BERKELEY HEIGHTS, N.J., March 17, 2026 (GLOBE NEWSWIRE) -- Kalaris Therapeutics, Inc. (Nasdaq: KLRS) (“Kalaris”), a clinical stage biopharmaceutical company dedicated to the development and commercialization of treatments for prevalent retinal diseases, today announced financial results for the full year ended December 31, 2025 and provided business updates.

“This past year was truly transformational for Kalaris,” said Andrew Oxtoby, Chief Executive Officer of Kalaris Therapeutics. “Following our initial listing as a public company in March 2025, we continued to advance our clinical program for TH103 throughout the year, culminating with the disclosure of positive initial Phase 1a single ascending dose data and concurrent oversubscribed private placement. In Q3 2025, we began to enroll patients in our Phase 1b/2 multiple ascending dose trial which is designed to accelerate TH103’s clinical development and inform dose selection for potential future Phase 3 development.”

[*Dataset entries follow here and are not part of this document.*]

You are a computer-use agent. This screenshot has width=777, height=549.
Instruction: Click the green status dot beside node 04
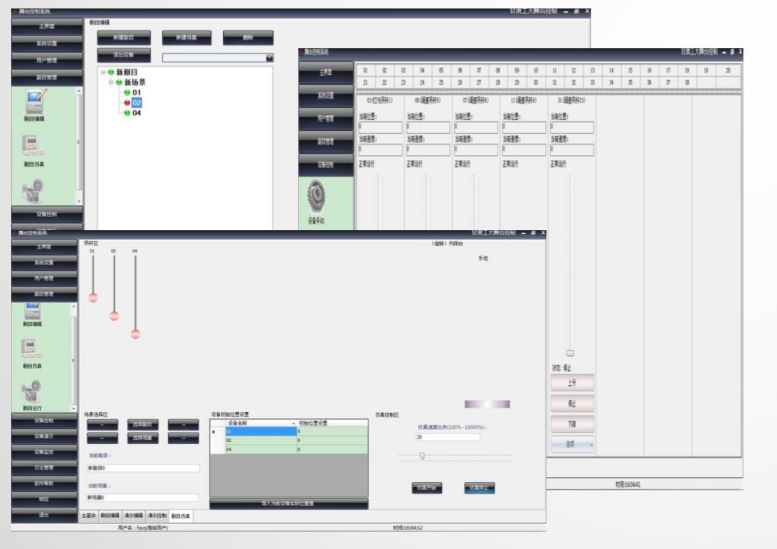coord(127,113)
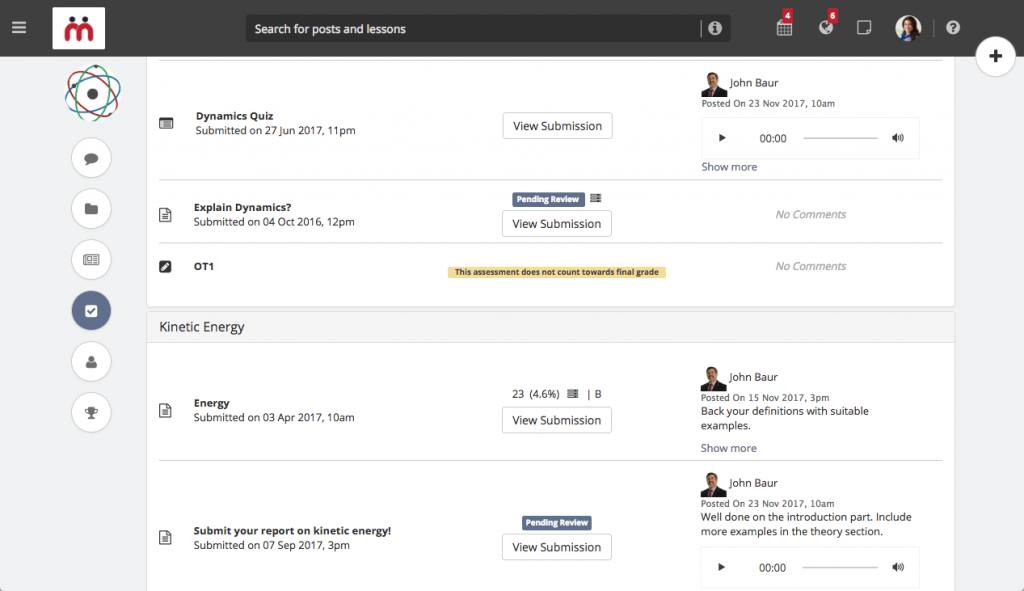This screenshot has width=1024, height=591.
Task: Open discussions chat bubble in sidebar
Action: point(91,158)
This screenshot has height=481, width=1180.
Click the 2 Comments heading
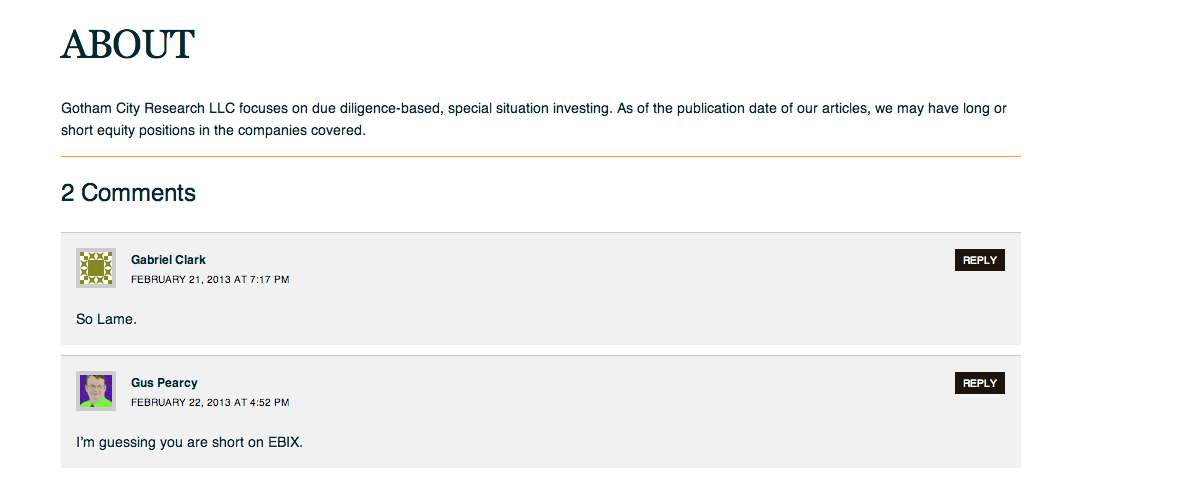pos(128,193)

Q4 2025 - Business Updates

• Positive initial Phase 1a data reported in December 2025. The Phase 1a study evaluated a single intravitreal injection of TH103 at three dose levels (0.5 mg, 1.5 mg, 2.5 mg) in treatment-naïve nAMD patients. Thirteen patients completed 6 months of follow-up. Results demonstrated clinical activity on visual acuity and retinal anatomy, as well as pharmacokinetic data that support TH103’s molecular design and preclinical profile, including:
  
  • Mean 10-letter best corrected visual acuity (BCVA) improvement
    
  • Mean 129μm improvement in central subfield thickness (CST)
  • Mean ~95% reduction in central subfield intraretinal fluid
  • 27 to 51-fold lower mean plasma Cmax than current leading approved anti-VEGF agents

TH103 was generally well-tolerated and that data supported further dose escalation. No dose-limiting toxicities or treatment-related serious adverse events were observed in the Phase 1a study.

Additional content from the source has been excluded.